A union letter sent to SABC management has alleged they knew about a suspected case of Covid-19 “as early as 19 March”, but that this information “was deliberately withheld from staff”.
The correspondence has emerged after another SABC staff member contracted the coronavirus at its offices in Johannesburg. The staff member works at at its news research division and was hospitalised.
The staffer’s colleagues were told to work from home as a “contingency measure”. The employee also has a “close relative” working in the digital news department, according to SABC internal emails.
On Sunday, SABC acting spokesperson Mmoni Seapolelo confirmed the news, saying the broadcaster was “taking the necessary measures to stay healthy and safe”.
However, a widely circulated letter from the Broadcasting, Electronic, Media & Allied Workers’ Union (Bemawu) accuses management of endangering the “life and health of all SABC employees at News and elsewhere and furthermore the lives of people who came into contact with the exposed employee”.
“SABC management, including Human Resources, also did not act on this information to take reasonable precaution to ensure the possible spread of the virus.”
Instead, staff who were released to work from home were allegedly called back to work by their manager, who informed them “self-isolation is not a disease”, according to Bemawu.

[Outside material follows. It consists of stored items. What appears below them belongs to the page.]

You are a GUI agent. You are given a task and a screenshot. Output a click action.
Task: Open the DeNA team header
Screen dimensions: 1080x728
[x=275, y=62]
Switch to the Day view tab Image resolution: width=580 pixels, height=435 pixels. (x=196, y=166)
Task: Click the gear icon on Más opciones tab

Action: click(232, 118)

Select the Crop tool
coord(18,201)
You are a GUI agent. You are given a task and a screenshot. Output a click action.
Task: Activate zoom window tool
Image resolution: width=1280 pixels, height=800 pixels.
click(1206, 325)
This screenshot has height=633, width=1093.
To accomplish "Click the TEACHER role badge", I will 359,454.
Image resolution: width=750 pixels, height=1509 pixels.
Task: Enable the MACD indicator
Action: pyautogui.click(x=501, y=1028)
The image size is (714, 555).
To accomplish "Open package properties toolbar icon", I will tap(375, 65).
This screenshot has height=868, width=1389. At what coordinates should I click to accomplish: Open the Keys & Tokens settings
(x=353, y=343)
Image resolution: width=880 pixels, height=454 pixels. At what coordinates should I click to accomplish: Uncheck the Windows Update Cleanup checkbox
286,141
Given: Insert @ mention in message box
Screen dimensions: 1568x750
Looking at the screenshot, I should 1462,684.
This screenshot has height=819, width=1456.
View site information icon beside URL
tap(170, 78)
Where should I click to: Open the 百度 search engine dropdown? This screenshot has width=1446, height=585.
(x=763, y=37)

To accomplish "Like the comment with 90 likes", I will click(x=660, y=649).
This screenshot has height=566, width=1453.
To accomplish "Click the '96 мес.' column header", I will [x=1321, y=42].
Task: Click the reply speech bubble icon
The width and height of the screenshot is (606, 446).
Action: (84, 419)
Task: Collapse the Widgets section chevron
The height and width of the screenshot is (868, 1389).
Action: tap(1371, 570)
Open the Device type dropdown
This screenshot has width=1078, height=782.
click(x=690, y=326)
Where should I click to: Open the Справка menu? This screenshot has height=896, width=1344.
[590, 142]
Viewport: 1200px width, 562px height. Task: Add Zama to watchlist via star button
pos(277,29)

“We believe there was a legal duty on the SABC to, at the very least, communicate the fact that an employee was in contact with a Covid-19-positive person to forewarn and prepare others to take extra precaution to not get infected and also infect their loved ones. We furthermore believe there was a legal duty to, at that point in time, close down the SABC building, test and send home all news and current affairs staff to prevent a situation where they may infect other people.”
The union further alleged that on 18 March there had been another suspected Covid-19 infection, which had allegedly also not been communicated to staff.
They said that SABC staff came into contact with key leaders throughout society, including government, and greater precautions should have been taken.
“We urge you once again to, without delay, release staff not involved in News and Current Affairs to work from home or to stay home if they are unable to work from home … furthermore, to allow journalists and studio personnel to not attend the SABC building. To put in place measures to allow those journalists to work from a safe place, if not from home during the production process.”
They also called for the urgent testing of all employees exposed to the employee who had tested positively.
They further demanded the immediate suspension of the manager who had allegedly not shown due care, as well as the human resources manager “and any other manager instrumental in not releasing/calling back employees in the circumstances”.
“The SABC should cease the use of biometrics as there is no proof sanitiser indeed kills the virus. Essential staff must use their cards, if needed, at SABC.”
The SABC board denied all Bemawu’s allegations and threatened that they might have to take “further action” against them if they continued to spread false accusations and “fake news”.
They said the union was trying to score points and was being “alarmist”; they denied that anyone had been forced to come to work and that they had done all they could to ensure the safety of staff.
You can read their response below:
The SABC’s first confirmed case of coronavirus occurred at its Northern Cape headquarters in Kimberley.
The union further alleged: “We have been informed the Kimberley staff have been ordered to return to work on Monday. They have not yet received their test results and/or completed the quarantine period.
“This clearly cannot happen.”
The employee who tested positive also did not receive any communication from the Head of News or any other senior manager of the SABC. One would have at least expected the SABC to call this employee and sympathise with her condition.
“We have also been informed sales staff are required to continue to contact businesses to attempt to sell advertising, this whilst all non-essential businesses are closed. They are micromanaged in this respect and threatened with disciplinary action should they not do so.”